**SUPPLIED TEXT**.
As I combed through my screenshots for representative samples and did all of the other repetitive management things required to prepare a new review, Symmetry received a new update that added an easier “normal” difficulty mode, turning what was previously the default way to play into the “hard” difficulty. The timing of this proved a bit frustrating since the differences were subtle enough to necessitate yet another playthrough; I’ve played through Symmetry quite a bit over the last three days to varying levels of success, and while its steep difficulty curve was initially charming, figuring out how to overcome it on what’s now the hardest difficulty has turned subsequent attempts into a fairly repetitive chore. To put it bluntly, this is a game that completely loses its pull once you figure it out because there’s only one efficient way of succeeding, and while you can technically engage in some of the game’s superfluous, almost decorative mechanics, there’s no real reason to do so.

The story doesn’t capitalize on its potential

Symmetry begins with a brief intro that doesn’t explain much. The short version is that a small, unwilling group is tasked with investigating a distress beacon on a planet supposedly feared by everyone, only to crash land on it. The game begins with three survivors—randomized from a small pool—starting off near their base. The game explains how to order them around and keep them alive, but leaves you to figure out how everything else works for yourself. Having no choice but to piece together Symmetry’s goal and how to accomplish it while keeping at least one crew member alive is something that really complements the atmosphere of post-wreck confusion. Sadly, the dialogue that often pops up is rife with problems, sometimes going so far as to contradict what little the player has been told. For example, one of crew member Kate’s dialogue boxes (because all characters have different dialogue) brings up the fact that no one knows that the planet they landed on exists. That doesn’t really mesh with it being feared by everyone, and while this could be worked around with some elaboration, very little is ever adequately explained.

That leaves the story feeling like a series of pretentious non sequiturs that could have been built into something compelling, but that instead float all kinds of weirdness out there and leave the player to draw their own conclusions about what everything means. The writing quality doesn’t help any, as the phrasing is often stilted enough that it was obviously written by a non-native English speaker. Something else I’ve noticed is that characters occasionally reference the one major event that happens before it does, which had me scratching my head for awhile.

As the walks become longer and the weather becomes colder, the chances of having a character caught in a storm that they can’t move fast enough to escape from go up.

Babysitting suicidal idiots

Symmetry’s gameplay consists mostly of ordering around your group of three crew members (and two more who join back up as you continue to survive) so that they gather supplies. All crew members have health and hunger bars that are replenished by resting and eating, and having these bars fully deplete by overworking or underfeeding characters causes them to die. Once dead, they can be either buried or cannibalized to restore the crew’s food supplies. Character deaths are ubiquitous early on as you figure out the mechanics because crew members have no self-preservation instincts whatsoever; if you tell them to gather wood, they’ll go back and forth gathering it until they drop dead, even going so far as to wander out into especially hazardous -100 degree temperatures. The key to winning (and not going crazy) is to recognize that characters will go back to their jobs after eating or sleeping and using that to get into a rhythm. Basically, one group eats and rests while another group is out scavenging, and then the rested group goes out to scavenge while the now-depleted group eats and sleeps. If you train everyone early on and max out their ability to perform important jobs, winning really is that simple.

**REQUIRED TASKS**.
[a] Answer these from the Symmetry review, one line each:
(i) What difficulty mode did the update add to Symmetry?
(ii) How many survivors does the game start you with?
(iii) What two things can be done with a crew member once dead?
[b] Give the lines of the first listing as a numbered list, leaving out blank lines: start at the line that has "How do I perform: Click" and stop after the line that has "Looking at the screenshot, I should [512, 329].".

**RECORDS**.
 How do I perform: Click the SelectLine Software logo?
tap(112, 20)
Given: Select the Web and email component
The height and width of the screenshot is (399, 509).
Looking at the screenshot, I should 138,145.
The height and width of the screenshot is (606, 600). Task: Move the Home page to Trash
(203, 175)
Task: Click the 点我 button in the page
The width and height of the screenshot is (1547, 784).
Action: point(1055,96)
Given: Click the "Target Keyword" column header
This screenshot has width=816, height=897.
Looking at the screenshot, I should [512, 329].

---

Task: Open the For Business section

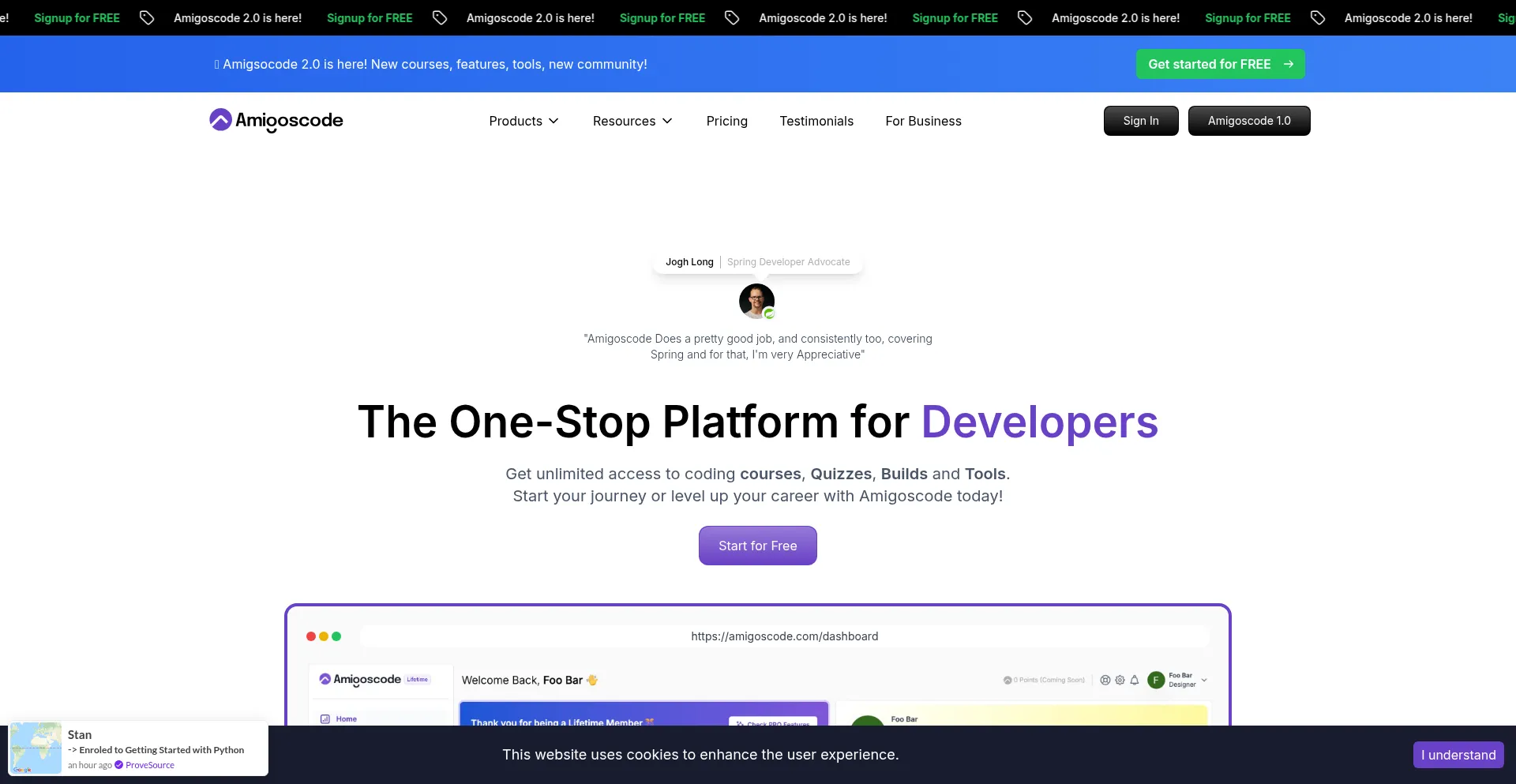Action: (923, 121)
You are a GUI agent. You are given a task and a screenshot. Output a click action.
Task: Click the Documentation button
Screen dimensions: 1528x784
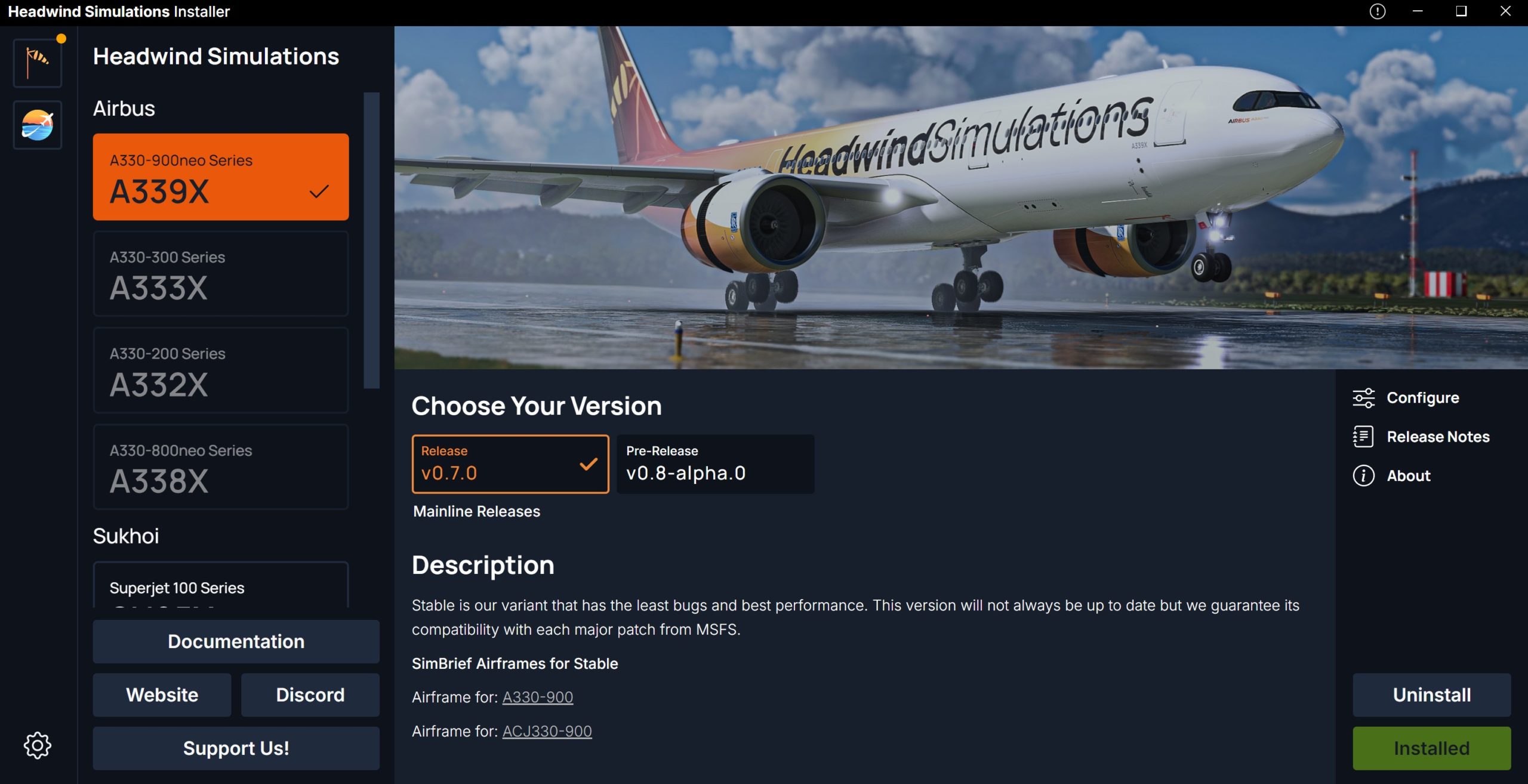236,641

**RESPONSES FOR EACH TASK**.
[a]
(i) An easier "normal" difficulty mode.
(ii) Three.
(iii) They can be buried or cannibalized to restore the crew's food supplies.

[b]
1.  How do I perform: Click the SelectLine Software logo?
2. tap(112, 20)
3. Given: Select the Web and email component
4. The height and width of the screenshot is (399, 509).
5. Looking at the screenshot, I should 138,145.
6. The height and width of the screenshot is (606, 600). Task: Move the Home page to Trash
7. (203, 175)
8. Task: Click the 点我 button in the page
9. The width and height of the screenshot is (1547, 784).
10. Action: point(1055,96)
11. Given: Click the "Target Keyword" column header
12. This screenshot has width=816, height=897.
13. Looking at the screenshot, I should [512, 329].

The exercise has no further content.